Tesla, Ford, and Mercedes have the Least Troublesome EV Supply Networks
According to a recent survey of 18 major automakers, Ford, Mercedes-Benz, and Tesla are the top three companies for their efforts to remove carbon emissions, environmental impact, and human rights breaches from their supply chains. Particularly US companies improved their supply chains the most, with Tesla seeing the largest growth among all automakers.
Lead the Charge, a global alliance of preeminent climate, environmental, and human rights organizations, including Public Citizen, The Sunrise Project, and the Sierra Club, among others, created the rankings. With the intention of releasing an updated rating annually, the group began assessing car supply chains last year.
In general, automakers made significant strides toward improving the quality of their supply chains, particularly in the areas of steel decarbonization and human rights due diligence. The team also discovered proof that automakers around the world are benefiting from EU restrictions.

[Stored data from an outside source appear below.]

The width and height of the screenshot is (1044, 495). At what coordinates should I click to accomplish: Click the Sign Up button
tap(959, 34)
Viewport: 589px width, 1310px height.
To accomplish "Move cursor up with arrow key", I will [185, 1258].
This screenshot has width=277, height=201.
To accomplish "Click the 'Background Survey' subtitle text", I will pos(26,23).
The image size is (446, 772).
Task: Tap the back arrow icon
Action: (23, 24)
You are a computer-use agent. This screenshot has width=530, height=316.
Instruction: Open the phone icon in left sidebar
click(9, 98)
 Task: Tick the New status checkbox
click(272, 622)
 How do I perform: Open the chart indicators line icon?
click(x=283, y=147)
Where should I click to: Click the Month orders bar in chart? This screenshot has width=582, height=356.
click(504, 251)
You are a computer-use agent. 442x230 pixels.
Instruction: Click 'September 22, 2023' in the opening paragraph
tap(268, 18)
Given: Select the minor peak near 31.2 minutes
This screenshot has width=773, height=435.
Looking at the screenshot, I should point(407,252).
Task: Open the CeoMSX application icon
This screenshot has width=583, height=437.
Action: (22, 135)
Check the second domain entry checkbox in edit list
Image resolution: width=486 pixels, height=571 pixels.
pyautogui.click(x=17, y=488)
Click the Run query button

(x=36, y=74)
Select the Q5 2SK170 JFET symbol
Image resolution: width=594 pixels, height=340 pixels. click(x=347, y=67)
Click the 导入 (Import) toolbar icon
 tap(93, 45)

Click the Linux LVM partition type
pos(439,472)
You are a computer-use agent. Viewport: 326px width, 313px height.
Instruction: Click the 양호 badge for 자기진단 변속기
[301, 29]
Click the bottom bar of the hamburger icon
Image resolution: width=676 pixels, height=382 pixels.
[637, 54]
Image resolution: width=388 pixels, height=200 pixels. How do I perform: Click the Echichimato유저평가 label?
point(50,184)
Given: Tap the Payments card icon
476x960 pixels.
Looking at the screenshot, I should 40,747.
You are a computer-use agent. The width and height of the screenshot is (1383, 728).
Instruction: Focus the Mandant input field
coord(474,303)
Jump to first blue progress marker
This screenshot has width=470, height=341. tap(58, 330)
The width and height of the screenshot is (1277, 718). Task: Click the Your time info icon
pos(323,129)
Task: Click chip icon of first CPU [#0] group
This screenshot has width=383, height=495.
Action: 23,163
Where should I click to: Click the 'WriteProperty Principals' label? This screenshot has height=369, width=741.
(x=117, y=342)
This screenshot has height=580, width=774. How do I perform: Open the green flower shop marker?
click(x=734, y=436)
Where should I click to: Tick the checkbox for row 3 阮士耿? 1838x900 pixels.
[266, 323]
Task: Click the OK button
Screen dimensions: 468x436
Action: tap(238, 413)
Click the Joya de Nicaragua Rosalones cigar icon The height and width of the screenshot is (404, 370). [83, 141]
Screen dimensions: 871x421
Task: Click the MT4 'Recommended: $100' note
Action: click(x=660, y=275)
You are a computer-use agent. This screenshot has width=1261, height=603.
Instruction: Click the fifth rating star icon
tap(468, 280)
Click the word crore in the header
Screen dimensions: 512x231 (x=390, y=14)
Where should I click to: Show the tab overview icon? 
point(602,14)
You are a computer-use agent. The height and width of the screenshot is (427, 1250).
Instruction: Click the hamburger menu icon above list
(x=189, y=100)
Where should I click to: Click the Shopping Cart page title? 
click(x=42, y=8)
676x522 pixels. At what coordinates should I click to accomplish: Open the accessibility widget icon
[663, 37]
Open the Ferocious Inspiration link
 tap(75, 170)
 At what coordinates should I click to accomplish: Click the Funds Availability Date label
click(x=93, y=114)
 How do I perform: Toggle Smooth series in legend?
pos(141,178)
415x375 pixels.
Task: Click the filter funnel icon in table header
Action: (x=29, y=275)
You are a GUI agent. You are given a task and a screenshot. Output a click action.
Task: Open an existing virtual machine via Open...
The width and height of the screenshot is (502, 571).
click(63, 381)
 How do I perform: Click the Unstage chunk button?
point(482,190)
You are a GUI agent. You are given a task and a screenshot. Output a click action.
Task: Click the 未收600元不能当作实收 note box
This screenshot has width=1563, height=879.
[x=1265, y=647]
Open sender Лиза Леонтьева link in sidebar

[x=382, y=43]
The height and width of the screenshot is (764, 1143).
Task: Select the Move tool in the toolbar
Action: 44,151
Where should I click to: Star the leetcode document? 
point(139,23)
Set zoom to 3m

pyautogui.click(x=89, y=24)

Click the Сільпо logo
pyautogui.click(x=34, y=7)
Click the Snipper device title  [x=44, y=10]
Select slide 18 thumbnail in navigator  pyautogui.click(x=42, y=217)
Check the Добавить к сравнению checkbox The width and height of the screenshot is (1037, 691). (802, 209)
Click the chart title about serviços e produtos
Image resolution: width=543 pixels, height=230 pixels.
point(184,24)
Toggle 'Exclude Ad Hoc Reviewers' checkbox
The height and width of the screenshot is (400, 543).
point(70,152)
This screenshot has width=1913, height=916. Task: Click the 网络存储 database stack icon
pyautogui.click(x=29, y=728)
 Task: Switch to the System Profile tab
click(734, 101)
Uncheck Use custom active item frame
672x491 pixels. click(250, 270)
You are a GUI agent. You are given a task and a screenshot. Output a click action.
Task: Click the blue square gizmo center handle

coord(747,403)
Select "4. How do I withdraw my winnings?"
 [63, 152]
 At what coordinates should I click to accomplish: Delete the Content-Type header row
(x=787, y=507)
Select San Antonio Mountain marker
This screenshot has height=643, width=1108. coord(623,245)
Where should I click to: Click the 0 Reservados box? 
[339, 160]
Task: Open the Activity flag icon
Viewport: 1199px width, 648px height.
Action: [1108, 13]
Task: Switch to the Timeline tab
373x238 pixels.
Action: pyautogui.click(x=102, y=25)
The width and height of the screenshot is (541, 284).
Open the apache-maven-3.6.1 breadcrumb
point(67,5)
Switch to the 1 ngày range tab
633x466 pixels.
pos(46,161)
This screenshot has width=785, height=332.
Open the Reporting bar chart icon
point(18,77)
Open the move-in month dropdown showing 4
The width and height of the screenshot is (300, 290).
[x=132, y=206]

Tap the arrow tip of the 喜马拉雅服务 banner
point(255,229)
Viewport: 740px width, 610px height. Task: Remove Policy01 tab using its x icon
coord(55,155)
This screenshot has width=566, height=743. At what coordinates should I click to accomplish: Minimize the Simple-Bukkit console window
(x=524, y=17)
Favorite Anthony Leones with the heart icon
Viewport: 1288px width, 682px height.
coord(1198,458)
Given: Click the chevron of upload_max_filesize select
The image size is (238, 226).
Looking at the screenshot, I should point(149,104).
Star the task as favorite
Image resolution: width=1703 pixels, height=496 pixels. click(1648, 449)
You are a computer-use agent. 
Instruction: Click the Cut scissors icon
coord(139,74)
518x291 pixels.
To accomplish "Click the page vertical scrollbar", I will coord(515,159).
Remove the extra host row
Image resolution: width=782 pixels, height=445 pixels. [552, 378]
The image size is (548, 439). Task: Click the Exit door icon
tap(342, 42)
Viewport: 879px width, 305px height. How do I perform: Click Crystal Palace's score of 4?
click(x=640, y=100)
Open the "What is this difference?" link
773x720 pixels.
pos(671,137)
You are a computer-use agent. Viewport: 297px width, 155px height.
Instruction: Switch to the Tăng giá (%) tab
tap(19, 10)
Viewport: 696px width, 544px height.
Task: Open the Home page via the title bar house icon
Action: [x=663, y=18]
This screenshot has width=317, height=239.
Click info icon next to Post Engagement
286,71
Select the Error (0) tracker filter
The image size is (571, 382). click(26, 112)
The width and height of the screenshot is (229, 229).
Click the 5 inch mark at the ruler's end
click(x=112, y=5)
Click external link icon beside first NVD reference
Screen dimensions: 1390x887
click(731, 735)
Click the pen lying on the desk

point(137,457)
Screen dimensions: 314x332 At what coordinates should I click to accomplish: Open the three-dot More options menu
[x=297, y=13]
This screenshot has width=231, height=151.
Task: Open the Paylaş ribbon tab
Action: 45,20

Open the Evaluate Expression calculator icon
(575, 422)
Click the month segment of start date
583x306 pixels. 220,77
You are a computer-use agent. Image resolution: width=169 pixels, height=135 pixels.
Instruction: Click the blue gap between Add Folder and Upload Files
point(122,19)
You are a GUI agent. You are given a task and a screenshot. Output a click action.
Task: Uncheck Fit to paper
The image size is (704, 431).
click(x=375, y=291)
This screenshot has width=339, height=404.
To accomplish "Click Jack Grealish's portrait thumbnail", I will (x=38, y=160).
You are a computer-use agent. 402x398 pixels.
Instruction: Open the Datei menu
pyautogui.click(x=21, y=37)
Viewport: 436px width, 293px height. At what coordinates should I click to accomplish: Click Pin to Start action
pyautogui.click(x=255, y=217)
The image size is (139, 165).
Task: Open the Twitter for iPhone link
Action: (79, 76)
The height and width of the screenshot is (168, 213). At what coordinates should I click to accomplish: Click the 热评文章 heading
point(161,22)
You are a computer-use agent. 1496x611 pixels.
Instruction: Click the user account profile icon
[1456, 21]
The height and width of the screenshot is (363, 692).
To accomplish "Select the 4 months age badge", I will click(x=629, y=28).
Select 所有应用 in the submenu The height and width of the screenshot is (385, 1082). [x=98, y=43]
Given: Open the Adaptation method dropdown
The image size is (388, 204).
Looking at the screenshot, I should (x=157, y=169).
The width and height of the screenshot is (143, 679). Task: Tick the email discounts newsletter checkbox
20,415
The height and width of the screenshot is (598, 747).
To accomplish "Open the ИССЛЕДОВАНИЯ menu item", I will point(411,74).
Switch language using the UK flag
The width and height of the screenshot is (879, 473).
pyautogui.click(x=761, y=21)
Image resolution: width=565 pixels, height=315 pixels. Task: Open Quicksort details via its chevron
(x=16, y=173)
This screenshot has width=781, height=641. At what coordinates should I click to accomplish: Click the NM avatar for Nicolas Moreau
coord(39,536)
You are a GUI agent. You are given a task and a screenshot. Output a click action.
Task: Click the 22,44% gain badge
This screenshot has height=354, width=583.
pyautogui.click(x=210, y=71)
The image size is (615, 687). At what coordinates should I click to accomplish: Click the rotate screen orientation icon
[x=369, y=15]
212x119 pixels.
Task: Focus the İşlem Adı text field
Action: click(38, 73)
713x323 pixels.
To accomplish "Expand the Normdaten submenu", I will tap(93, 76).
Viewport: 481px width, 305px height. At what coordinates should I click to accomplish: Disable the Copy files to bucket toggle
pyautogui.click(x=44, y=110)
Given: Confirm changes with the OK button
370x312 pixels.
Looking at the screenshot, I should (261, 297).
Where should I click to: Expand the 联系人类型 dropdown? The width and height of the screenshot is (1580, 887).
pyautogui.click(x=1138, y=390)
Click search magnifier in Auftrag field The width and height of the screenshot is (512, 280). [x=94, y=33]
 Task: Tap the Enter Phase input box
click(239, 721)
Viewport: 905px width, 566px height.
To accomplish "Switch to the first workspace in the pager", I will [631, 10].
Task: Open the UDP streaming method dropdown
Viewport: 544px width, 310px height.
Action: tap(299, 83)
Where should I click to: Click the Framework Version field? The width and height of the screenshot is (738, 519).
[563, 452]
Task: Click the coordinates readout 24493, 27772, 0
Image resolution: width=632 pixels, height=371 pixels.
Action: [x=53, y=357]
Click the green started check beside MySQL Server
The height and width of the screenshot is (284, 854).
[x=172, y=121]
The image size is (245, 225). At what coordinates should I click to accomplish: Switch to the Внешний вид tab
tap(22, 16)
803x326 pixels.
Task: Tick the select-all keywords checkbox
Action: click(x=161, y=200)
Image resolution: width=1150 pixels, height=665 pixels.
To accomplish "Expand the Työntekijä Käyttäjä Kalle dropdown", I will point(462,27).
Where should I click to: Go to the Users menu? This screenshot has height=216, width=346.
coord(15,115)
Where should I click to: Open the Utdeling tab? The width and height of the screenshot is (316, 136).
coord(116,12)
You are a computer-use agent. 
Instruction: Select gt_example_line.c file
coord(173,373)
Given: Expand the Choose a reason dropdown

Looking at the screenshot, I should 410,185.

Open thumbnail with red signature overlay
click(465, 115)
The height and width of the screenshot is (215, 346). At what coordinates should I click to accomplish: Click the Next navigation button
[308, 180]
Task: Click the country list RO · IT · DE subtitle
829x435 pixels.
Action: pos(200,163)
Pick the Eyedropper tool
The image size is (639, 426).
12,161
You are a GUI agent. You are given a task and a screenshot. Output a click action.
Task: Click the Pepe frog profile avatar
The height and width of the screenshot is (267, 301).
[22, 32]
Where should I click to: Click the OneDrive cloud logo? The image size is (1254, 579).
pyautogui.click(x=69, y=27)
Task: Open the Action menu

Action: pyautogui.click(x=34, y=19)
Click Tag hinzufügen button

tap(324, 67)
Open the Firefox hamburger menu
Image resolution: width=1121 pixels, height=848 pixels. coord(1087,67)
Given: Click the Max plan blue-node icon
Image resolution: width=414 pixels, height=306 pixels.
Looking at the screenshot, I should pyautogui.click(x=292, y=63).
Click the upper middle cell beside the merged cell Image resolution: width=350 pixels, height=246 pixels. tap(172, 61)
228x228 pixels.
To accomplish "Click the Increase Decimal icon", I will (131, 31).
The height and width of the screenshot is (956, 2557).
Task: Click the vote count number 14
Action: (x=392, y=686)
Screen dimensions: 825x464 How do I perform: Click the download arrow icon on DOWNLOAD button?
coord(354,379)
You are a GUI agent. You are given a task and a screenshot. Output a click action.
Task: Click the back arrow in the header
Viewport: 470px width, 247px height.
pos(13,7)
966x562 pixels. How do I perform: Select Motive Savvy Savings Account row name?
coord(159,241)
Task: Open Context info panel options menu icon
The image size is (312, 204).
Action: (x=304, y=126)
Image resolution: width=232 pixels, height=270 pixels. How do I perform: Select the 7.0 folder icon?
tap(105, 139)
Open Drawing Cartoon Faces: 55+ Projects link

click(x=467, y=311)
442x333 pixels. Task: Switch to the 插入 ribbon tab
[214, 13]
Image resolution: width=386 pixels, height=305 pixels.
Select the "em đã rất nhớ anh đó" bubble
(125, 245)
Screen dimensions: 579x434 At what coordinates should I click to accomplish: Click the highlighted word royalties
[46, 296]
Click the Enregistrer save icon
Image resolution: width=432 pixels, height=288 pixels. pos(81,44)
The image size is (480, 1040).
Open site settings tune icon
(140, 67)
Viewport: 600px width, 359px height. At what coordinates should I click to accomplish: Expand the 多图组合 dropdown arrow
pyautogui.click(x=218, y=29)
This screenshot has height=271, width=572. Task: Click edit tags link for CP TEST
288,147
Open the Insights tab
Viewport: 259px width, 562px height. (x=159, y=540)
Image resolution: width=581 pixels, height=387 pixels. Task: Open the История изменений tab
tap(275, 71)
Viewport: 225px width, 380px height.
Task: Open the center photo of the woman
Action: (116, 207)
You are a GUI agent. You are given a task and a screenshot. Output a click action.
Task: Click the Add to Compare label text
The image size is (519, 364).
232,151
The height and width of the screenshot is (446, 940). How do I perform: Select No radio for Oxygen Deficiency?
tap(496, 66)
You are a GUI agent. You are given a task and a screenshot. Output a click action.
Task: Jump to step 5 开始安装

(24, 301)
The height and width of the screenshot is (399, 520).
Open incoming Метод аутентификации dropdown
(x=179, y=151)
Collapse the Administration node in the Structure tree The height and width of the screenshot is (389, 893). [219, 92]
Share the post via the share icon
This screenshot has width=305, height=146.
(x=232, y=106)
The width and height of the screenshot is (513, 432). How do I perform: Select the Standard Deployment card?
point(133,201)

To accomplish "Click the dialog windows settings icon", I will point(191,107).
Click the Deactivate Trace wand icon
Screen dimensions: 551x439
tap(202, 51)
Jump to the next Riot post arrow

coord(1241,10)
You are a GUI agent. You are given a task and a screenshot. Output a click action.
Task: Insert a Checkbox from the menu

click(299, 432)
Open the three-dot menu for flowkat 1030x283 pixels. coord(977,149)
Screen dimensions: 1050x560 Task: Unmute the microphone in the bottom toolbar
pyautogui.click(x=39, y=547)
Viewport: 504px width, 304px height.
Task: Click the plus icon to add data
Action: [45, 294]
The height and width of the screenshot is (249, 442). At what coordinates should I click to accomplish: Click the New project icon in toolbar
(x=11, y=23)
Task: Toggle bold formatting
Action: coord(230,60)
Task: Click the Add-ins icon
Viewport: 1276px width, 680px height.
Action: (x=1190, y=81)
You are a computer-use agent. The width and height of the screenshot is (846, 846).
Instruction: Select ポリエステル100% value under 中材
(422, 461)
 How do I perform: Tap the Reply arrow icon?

US automakers made the greatest strides; Ford topped the standings with a score of 42%, beating out Mercedes as the winner from the previous year. With its recent start of disclosing emissions from its supplier chain, Tesla achieved the biggest improvement in its ranking, moving up from ninth to third. The study does, however, highlight serious shortcomings in the manufacturers’ human rights policies, particularly with regard to Indigenous rights, where no advancements have been made—not even by high scores like Ford and Mercedes.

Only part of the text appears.